Comunque i tuoi sono titoli che funzionano.
Non saprei. Io conosco solo due modi di lavorare. Uno è: scegliere le parole più efficaci. L’altro è: utilizzare le uniche che mi sembrano possibili. E io scelgo sempre questo secondo metodo. Lo so che sembro matto, ma io la vedo così. Quando ho scritto l’ultima battuta di Stacy, che per me è proprio giusta, ho pensato subito a una cosa.

Cosa?
Che era sempre stata lì. Che l’avevo già pensata, che era già dentro di me. E quando succede, provi una sensazione stupenda. Ti convinci che non sia tua. E provi anche del panico: perché magari è davvero di qualcun altro. Cerchi su Google col batticuore e poi scopri che no, ti sembra di averla già sentita solo perché è l’unica possibile.

Secondo te siamo diventati prigionieri delle parole?
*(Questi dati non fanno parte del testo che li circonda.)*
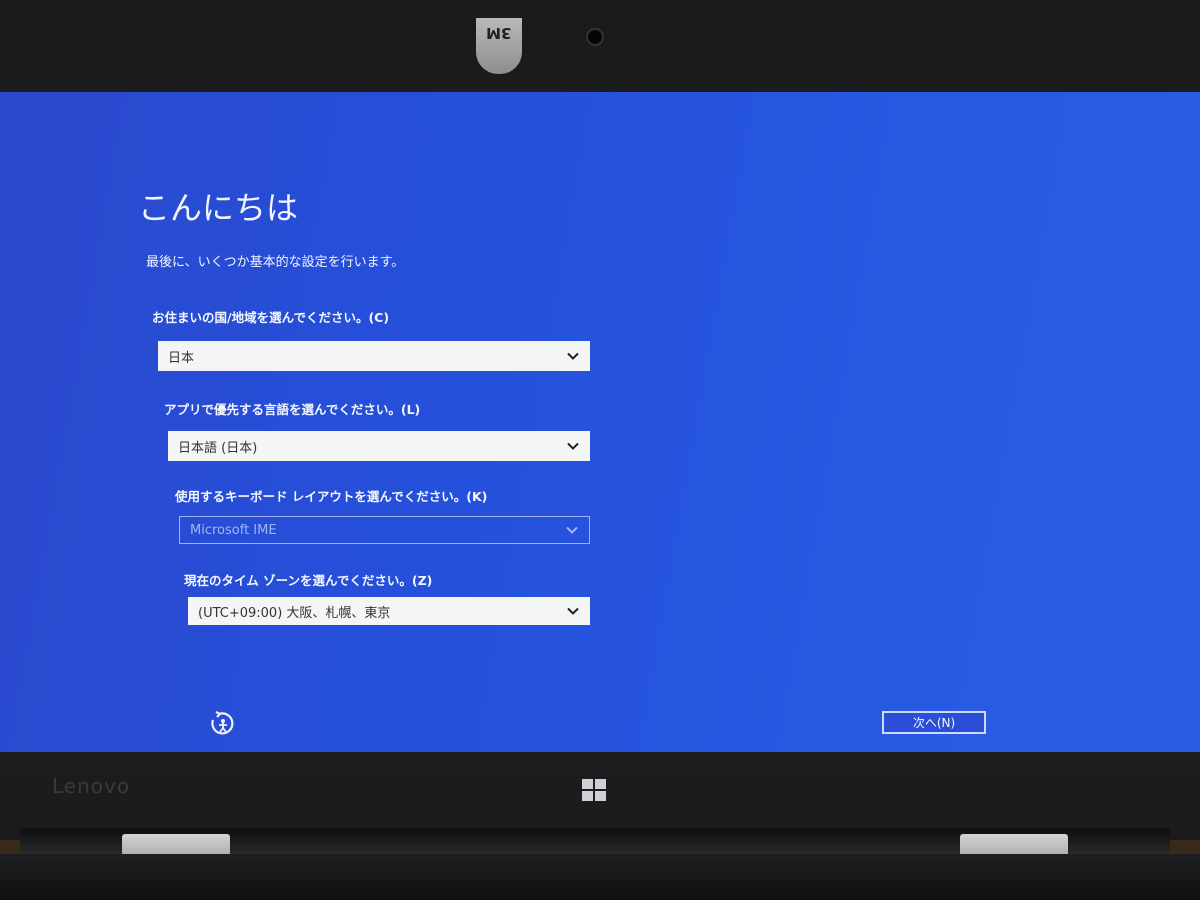 The width and height of the screenshot is (1200, 900). I want to click on region-label: お住まいの国/地域を選んでください。(C), so click(271, 318).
Per quel che può valere la mia parola, e vale poco perché – ricorda sempre – io sono un coglione che fa fumetti, credo che il mondo di cui faccio parte, o almeno di cui facevo parte – il mondo della sinistra a trazione intellettuale – si sia un po’ bevuto il cervello con quest’idea che la realtà sia l’insieme delle parole che la definiscono. E quindi: per cambiare la realtà, devi cambiare le parole, e per aggiustare un’ingiustizia devi cancellare le parole che descrivono quell’ingiustizia. Credo che questo sia un approccio che ti puoi permettere solo se sei benestante. Perché se sei uno che non ha niente, l’oggettività della realtà ti arriva in faccia tutte le mattine. Come un camion contromano.